[Your instructions]
Can you copy out every line of the material below, with nothing changed?

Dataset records
=====

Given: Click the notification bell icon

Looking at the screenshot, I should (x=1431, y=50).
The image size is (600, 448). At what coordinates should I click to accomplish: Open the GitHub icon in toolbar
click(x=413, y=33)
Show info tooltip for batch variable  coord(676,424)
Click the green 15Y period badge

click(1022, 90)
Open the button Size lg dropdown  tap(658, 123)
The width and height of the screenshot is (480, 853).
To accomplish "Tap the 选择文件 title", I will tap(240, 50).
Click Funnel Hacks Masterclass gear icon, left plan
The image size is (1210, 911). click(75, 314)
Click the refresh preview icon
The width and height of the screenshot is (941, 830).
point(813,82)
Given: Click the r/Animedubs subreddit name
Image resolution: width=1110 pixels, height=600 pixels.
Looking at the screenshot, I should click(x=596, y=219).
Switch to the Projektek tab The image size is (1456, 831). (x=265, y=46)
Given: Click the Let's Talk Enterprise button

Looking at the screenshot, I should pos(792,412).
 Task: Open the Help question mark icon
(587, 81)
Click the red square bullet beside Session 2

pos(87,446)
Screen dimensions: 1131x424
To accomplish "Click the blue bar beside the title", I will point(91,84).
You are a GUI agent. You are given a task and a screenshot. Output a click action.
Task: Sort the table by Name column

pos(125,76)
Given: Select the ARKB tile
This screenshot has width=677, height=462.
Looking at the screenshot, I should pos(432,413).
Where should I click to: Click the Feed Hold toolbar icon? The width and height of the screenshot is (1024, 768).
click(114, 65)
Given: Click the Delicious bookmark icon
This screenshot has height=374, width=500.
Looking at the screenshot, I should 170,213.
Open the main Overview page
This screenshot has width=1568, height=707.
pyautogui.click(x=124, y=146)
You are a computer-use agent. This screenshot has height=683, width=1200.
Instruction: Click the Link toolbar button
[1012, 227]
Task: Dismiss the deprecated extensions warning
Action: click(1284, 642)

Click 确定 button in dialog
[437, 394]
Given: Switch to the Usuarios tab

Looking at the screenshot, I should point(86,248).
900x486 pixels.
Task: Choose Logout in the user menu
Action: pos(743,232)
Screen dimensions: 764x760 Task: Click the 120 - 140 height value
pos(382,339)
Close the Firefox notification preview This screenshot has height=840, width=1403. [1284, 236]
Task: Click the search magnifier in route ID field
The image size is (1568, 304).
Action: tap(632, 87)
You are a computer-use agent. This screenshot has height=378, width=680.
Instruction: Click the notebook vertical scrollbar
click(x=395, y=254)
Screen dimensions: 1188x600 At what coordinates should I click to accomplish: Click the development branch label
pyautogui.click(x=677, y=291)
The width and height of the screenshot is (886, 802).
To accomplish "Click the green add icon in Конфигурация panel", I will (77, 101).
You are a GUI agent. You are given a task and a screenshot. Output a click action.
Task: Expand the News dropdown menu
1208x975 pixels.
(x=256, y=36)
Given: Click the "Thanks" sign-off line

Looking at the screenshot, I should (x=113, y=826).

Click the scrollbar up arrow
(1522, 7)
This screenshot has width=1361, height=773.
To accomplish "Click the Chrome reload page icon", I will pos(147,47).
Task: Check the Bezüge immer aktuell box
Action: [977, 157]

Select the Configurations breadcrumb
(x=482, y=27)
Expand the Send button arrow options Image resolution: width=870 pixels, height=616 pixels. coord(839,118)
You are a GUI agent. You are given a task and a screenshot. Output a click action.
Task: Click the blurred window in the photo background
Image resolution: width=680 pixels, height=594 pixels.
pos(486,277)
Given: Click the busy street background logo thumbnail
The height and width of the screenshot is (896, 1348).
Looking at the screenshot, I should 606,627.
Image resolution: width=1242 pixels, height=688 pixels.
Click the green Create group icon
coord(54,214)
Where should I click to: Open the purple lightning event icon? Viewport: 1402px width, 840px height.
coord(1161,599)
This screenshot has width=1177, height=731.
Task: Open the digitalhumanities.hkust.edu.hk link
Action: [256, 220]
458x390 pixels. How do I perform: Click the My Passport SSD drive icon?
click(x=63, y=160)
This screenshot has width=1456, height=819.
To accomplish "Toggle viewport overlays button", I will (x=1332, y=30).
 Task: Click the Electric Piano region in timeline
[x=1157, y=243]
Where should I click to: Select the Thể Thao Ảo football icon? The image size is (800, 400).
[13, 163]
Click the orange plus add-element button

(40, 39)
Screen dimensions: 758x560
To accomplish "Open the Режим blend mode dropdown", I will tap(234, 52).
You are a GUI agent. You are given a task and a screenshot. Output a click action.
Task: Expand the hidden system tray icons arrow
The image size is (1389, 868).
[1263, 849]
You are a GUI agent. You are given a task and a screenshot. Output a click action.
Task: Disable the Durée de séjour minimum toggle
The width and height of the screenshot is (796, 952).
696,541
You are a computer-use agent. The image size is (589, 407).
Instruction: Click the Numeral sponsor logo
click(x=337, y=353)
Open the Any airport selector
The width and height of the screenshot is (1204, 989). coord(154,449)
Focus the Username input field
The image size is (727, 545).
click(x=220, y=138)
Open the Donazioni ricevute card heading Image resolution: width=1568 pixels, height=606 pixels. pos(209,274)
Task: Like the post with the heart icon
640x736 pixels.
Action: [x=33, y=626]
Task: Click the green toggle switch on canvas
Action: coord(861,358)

=====

[Response below]
Given: Click the notification bell icon

Looking at the screenshot, I should (x=1431, y=50).
The image size is (600, 448). At what coordinates should I click to accomplish: Open the GitHub icon in toolbar
click(x=413, y=33)
Show info tooltip for batch variable  coord(676,424)
Click the green 15Y period badge

click(1022, 90)
Open the button Size lg dropdown  tap(658, 123)
The width and height of the screenshot is (480, 853).
To accomplish "Tap the 选择文件 title", I will tap(240, 50).
Click Funnel Hacks Masterclass gear icon, left plan
The image size is (1210, 911). click(75, 314)
Click the refresh preview icon
The width and height of the screenshot is (941, 830).
point(813,82)
Given: Click the r/Animedubs subreddit name
Image resolution: width=1110 pixels, height=600 pixels.
Looking at the screenshot, I should click(x=596, y=219).
Switch to the Projektek tab The image size is (1456, 831). (x=265, y=46)
Given: Click the Let's Talk Enterprise button

Looking at the screenshot, I should pos(792,412).
 Task: Open the Help question mark icon
(587, 81)
Click the red square bullet beside Session 2

pos(87,446)
Screen dimensions: 1131x424
To accomplish "Click the blue bar beside the title", I will point(91,84).
You are a GUI agent. You are given a task and a screenshot. Output a click action.
Task: Sort the table by Name column

pos(125,76)
Given: Select the ARKB tile
This screenshot has width=677, height=462.
Looking at the screenshot, I should pos(432,413).
Where should I click to: Click the Feed Hold toolbar icon? The width and height of the screenshot is (1024, 768).
click(114, 65)
Given: Click the Delicious bookmark icon
This screenshot has height=374, width=500.
Looking at the screenshot, I should 170,213.
Open the main Overview page
This screenshot has width=1568, height=707.
pyautogui.click(x=124, y=146)
You are a computer-use agent. This screenshot has height=683, width=1200.
Instruction: Click the Link toolbar button
[1012, 227]
Task: Dismiss the deprecated extensions warning
Action: click(1284, 642)

Click 确定 button in dialog
[437, 394]
Given: Switch to the Usuarios tab

Looking at the screenshot, I should point(86,248).
900x486 pixels.
Task: Choose Logout in the user menu
Action: pos(743,232)
Screen dimensions: 764x760 Task: Click the 120 - 140 height value
pos(382,339)
Close the Firefox notification preview This screenshot has height=840, width=1403. [1284, 236]
Task: Click the search magnifier in route ID field
The image size is (1568, 304).
Action: tap(632, 87)
You are a computer-use agent. This screenshot has height=378, width=680.
Instruction: Click the notebook vertical scrollbar
click(x=395, y=254)
Screen dimensions: 1188x600 At what coordinates should I click to accomplish: Click the development branch label
pyautogui.click(x=677, y=291)
The width and height of the screenshot is (886, 802).
To accomplish "Click the green add icon in Конфигурация panel", I will (77, 101).
You are a GUI agent. You are given a task and a screenshot. Output a click action.
Task: Expand the News dropdown menu
1208x975 pixels.
(x=256, y=36)
Given: Click the "Thanks" sign-off line

Looking at the screenshot, I should (x=113, y=826).

Click the scrollbar up arrow
(1522, 7)
This screenshot has width=1361, height=773.
To accomplish "Click the Chrome reload page icon", I will pos(147,47).
Task: Check the Bezüge immer aktuell box
Action: [977, 157]

Select the Configurations breadcrumb
(x=482, y=27)
Expand the Send button arrow options Image resolution: width=870 pixels, height=616 pixels. coord(839,118)
You are a GUI agent. You are given a task and a screenshot. Output a click action.
Task: Click the blurred window in the photo background
Image resolution: width=680 pixels, height=594 pixels.
pos(486,277)
Given: Click the busy street background logo thumbnail
The height and width of the screenshot is (896, 1348).
Looking at the screenshot, I should 606,627.
Image resolution: width=1242 pixels, height=688 pixels.
Click the green Create group icon
coord(54,214)
Where should I click to: Open the purple lightning event icon? Viewport: 1402px width, 840px height.
coord(1161,599)
This screenshot has width=1177, height=731.
Task: Open the digitalhumanities.hkust.edu.hk link
Action: [256, 220]
458x390 pixels. How do I perform: Click the My Passport SSD drive icon?
click(x=63, y=160)
This screenshot has width=1456, height=819.
To accomplish "Toggle viewport overlays button", I will (x=1332, y=30).
 Task: Click the Electric Piano region in timeline
[x=1157, y=243]
Where should I click to: Select the Thể Thao Ảo football icon? The image size is (800, 400).
[13, 163]
Click the orange plus add-element button

(40, 39)
Screen dimensions: 758x560
To accomplish "Open the Режим blend mode dropdown", I will tap(234, 52).
You are a GUI agent. You are given a task and a screenshot. Output a click action.
Task: Expand the hidden system tray icons arrow
The image size is (1389, 868).
[1263, 849]
You are a GUI agent. You are given a task and a screenshot. Output a click action.
Task: Disable the Durée de séjour minimum toggle
The width and height of the screenshot is (796, 952).
696,541
You are a computer-use agent. The image size is (589, 407).
Instruction: Click the Numeral sponsor logo
click(x=337, y=353)
Open the Any airport selector
The width and height of the screenshot is (1204, 989). coord(154,449)
Focus the Username input field
The image size is (727, 545).
click(x=220, y=138)
Open the Donazioni ricevute card heading Image resolution: width=1568 pixels, height=606 pixels. pos(209,274)
Task: Like the post with the heart icon
640x736 pixels.
Action: [x=33, y=626]
Task: Click the green toggle switch on canvas
Action: coord(861,358)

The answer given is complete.